Juraj Slafkovsky is in. Martin St. Louis says he and Josh Anderson are both good to go for Game 5 in Tampa Bay.

That's the development Montreal needed after both forwards left Game 4 with apparent injuries and briefly put the lineup picture in doubt.

Instead of dealing with a late playoff shakeup, the Canadiens get two heavy minutes wingers back for a road game that can swing the tone of the series.

Slafkovsky's availability matters because he plays through traffic and contact. When he's in the top six, Montreal looks bigger around the crease and harder to handle along the wall.

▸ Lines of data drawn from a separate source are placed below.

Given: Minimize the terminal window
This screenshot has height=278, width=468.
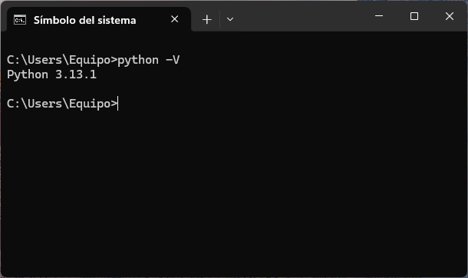Looking at the screenshot, I should (x=379, y=16).
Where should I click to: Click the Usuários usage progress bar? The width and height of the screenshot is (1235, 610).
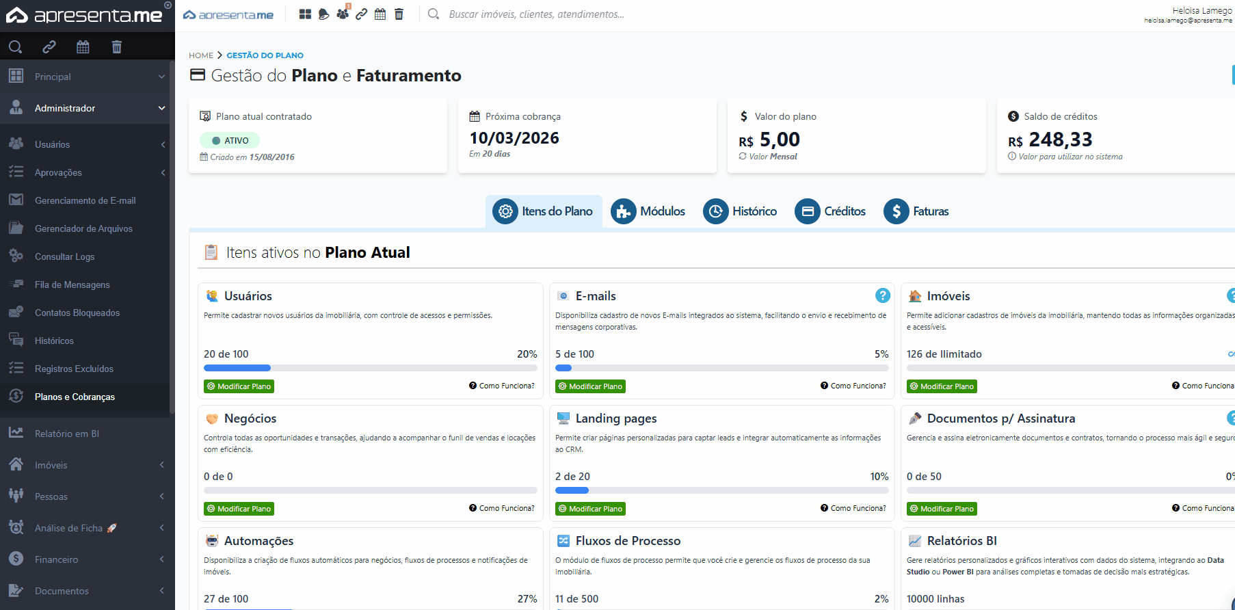pyautogui.click(x=370, y=368)
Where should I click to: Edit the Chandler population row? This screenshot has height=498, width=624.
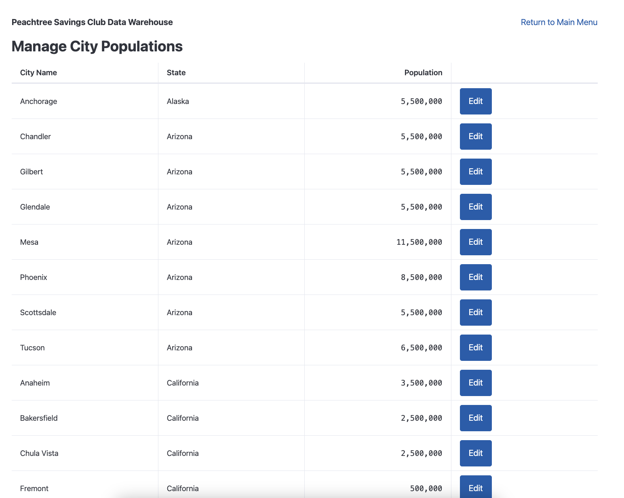475,136
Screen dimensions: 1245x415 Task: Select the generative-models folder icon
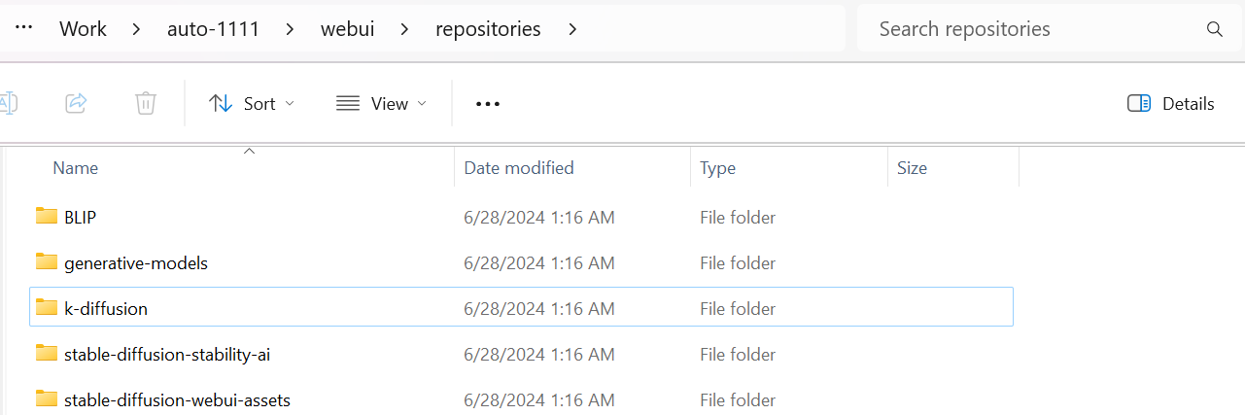click(47, 262)
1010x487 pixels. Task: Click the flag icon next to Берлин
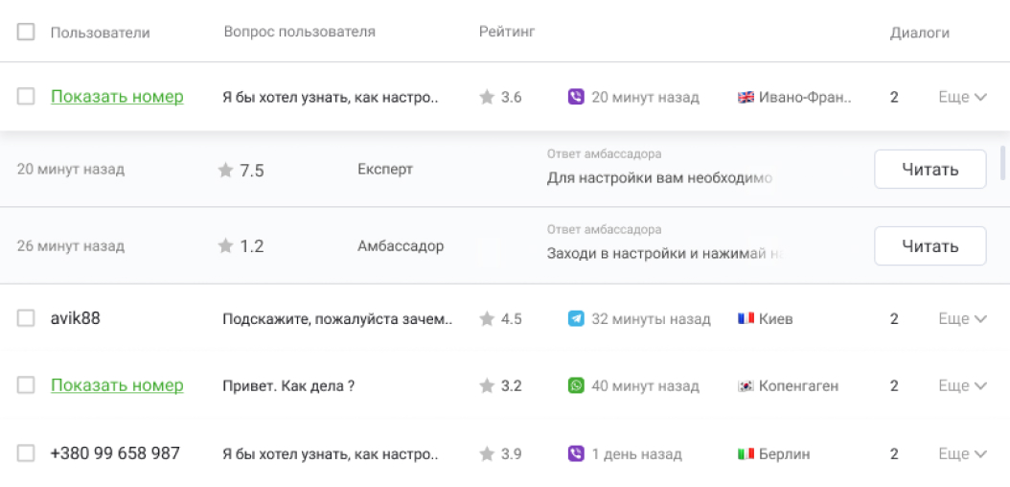click(746, 453)
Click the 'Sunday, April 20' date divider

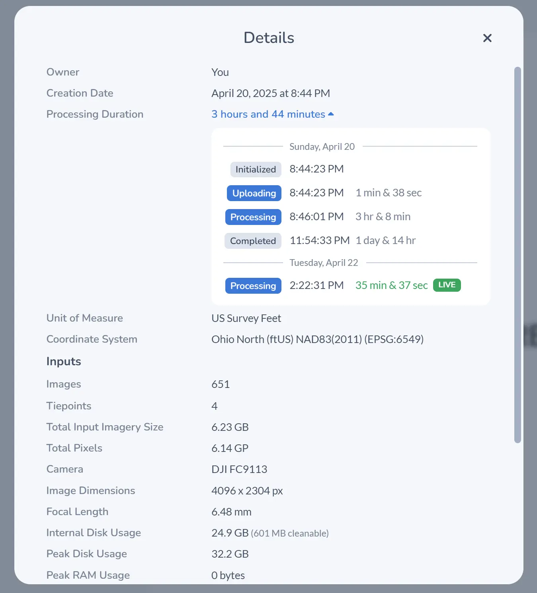(322, 147)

Anderson brings a different kind of pressure. His straight-line speed can back defenders off, and when he's driving the forecheck, the Canadiens' bench usually has more jump.

What changed here is the certainty. On Monday, St. Louis told reporters he had not yet spoken to anyone and didn't leave the arena thinking it was an issue. By Tuesday, he had his answer.

Montreal avoids a late lineup problem

That's a big coaching win before puck drop. St. Louis doesn't need to patch together a new wing combination or force depth players into a larger spot on short notice.

It also says something about how both players responded after Game 4. Each left, got checked by the medical staff, then returned, which already hinted the situation might not turn into a longer absence.

Still, the uncertainty lingered into the next day. In a playoff series, that's enough to shift the conversation from matchups and special teams to pure survival.

Now Montreal can stay on its original track. That means less scrambling in the locker room, less guesswork on the bench, and a cleaner plan heading into a hostile building.

For Slafkovsky, this is also a spotlight moment. A young power winger being available for a pressure game matters, especially when every shift is tighter and every puck battle feels heavier.

For Anderson, it keeps a veteran layer in the lineup that St. Louis clearly trusts. When a coach makes the call this directly, the message is simple: both guys are ready, and Montreal is rolling with its regular group.